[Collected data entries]
<<<<
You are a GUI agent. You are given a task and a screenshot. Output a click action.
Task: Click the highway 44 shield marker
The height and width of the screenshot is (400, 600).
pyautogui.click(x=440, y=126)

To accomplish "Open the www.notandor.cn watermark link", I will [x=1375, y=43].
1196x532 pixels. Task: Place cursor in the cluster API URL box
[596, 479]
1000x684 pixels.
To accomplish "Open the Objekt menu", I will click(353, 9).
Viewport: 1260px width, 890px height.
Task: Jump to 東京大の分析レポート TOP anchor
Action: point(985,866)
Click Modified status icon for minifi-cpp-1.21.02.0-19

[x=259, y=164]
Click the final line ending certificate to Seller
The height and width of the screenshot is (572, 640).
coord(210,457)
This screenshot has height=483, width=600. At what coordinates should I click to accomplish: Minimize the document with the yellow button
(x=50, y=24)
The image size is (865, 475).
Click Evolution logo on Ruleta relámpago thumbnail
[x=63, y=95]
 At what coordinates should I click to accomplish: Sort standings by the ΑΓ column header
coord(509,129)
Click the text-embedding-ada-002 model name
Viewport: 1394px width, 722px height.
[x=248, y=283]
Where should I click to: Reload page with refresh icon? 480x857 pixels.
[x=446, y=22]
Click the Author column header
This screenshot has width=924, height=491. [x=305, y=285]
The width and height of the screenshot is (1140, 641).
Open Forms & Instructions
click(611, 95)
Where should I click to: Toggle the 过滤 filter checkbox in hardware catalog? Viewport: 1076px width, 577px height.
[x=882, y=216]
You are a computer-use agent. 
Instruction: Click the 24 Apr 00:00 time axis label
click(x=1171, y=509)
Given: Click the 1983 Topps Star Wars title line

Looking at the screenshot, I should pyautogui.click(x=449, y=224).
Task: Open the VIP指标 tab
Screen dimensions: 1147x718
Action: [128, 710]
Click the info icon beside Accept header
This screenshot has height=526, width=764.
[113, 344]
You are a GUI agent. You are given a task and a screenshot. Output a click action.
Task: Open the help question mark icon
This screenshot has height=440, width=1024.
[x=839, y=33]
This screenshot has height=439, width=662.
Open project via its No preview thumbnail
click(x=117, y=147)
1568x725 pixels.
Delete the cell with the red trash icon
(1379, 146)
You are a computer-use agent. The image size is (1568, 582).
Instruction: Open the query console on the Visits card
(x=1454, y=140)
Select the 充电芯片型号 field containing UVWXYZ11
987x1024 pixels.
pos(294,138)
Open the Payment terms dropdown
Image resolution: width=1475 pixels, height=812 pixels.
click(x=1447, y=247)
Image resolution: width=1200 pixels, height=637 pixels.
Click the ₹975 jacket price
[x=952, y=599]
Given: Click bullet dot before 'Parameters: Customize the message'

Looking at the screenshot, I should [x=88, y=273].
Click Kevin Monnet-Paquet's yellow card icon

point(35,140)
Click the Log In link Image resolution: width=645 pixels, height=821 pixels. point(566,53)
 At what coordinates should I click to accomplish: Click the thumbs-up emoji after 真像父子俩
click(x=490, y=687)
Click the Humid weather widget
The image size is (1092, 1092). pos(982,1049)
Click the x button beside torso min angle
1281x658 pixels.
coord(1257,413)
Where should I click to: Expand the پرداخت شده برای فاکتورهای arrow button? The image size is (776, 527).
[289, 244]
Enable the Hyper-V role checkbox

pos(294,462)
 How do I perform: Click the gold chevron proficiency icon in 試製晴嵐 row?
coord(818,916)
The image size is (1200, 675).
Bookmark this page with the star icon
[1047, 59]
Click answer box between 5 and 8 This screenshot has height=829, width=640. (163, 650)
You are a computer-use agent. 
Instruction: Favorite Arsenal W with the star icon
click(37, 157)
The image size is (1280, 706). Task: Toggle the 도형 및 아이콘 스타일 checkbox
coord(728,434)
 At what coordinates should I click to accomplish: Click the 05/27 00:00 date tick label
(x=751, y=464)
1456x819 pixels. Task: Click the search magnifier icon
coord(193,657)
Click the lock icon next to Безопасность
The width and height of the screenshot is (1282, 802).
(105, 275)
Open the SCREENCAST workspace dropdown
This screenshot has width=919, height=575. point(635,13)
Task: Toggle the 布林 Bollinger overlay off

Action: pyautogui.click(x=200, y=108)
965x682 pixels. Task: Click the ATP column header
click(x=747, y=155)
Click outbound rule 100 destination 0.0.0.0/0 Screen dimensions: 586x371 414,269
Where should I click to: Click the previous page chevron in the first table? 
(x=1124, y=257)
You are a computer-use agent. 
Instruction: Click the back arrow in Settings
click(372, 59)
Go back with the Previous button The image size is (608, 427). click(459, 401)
>>>>
Task brief: Every line from the line containing "Instruction: Click the 24" through the line containing "Task: Open the VIP指标 tab" in the records above must be retyped exactly. Leave out the rest.

Task response:
Instruction: Click the 24 Apr 00:00 time axis label
click(x=1171, y=509)
Given: Click the 1983 Topps Star Wars title line

Looking at the screenshot, I should pyautogui.click(x=449, y=224).
Task: Open the VIP指标 tab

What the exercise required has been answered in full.